We also provide a pre-trained embedding matrix specifically for mapping textual taxonomy information to a numeric vector.
As a machine-learning approach, DeepToA will benefit from increases in the amount of data available for training. With a further increase in the number of sequenced genomes and metagenomes, it will be possible to improve DeepToA so as to distinguish between a larger number of “threaters of activity”, including “cryptic” ones that are not obvious during sample collection. While we focus here on distinguishing between 10 diverse “theaters of activity”, we envision future classifiers addressing a much finer classification, between a “healthy” and “diseased” human respiratory system, say.

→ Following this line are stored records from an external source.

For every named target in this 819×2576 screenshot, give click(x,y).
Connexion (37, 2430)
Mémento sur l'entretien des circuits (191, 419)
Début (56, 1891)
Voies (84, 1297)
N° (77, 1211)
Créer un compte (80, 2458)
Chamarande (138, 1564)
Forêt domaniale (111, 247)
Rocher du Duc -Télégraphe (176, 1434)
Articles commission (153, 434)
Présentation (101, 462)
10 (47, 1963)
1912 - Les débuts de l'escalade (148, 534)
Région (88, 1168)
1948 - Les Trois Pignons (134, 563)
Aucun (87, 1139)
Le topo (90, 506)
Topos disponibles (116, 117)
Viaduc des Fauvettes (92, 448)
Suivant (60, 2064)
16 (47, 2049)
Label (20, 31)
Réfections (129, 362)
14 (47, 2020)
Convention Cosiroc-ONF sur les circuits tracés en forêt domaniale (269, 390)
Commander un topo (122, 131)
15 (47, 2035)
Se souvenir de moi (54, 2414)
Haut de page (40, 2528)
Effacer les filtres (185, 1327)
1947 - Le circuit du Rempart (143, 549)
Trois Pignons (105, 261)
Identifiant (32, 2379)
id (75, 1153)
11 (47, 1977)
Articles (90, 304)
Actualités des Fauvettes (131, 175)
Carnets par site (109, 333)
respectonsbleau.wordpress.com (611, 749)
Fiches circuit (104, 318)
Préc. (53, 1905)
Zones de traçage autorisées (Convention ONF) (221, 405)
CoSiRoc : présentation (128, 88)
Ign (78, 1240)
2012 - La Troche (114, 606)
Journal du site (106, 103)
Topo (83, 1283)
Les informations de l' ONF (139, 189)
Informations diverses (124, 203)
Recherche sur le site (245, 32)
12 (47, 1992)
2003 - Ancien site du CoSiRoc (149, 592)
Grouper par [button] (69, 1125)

Availability of data and materials
Web server and data is available at http://ab.inf.unituebingen.de/software/deeptoa.
Authors’ contributions
D.H.H., A.G. and W.Z. designed the study. W.Z. developed the machine learning approach and carried out model based analysis. A.G. and W.Z. performed the microbiome analysis. D.H.H, W.Z. and A.G. and wrote the article. A.G. designed the web server. A.G. and W.Z. packaged the software. All authors discussed the results and edited the manuscript.
Competing interests
The authors declare that they have no competing interests.
Acknowledgements
We acknowledge hardware support by the High Performance and Cloud Computing Group at the Zentrum für Datenverarbeitung of the University of Tübingen, the state of Baden-Württemberg through bwHPC, the German Research Foundation (DFG) through grant no. INST 37/935-1 FUGG. We also acknowledge support of the BMBF-funded de.NBI Cloud within the German Network for Bioinformatics Infrastructure (de.NBI) (031A532B, 031A533A, 031A533B, 031A534A, 031A535A, 031A537A, 031A537B, 031A537C, 031A537D, 031A538A).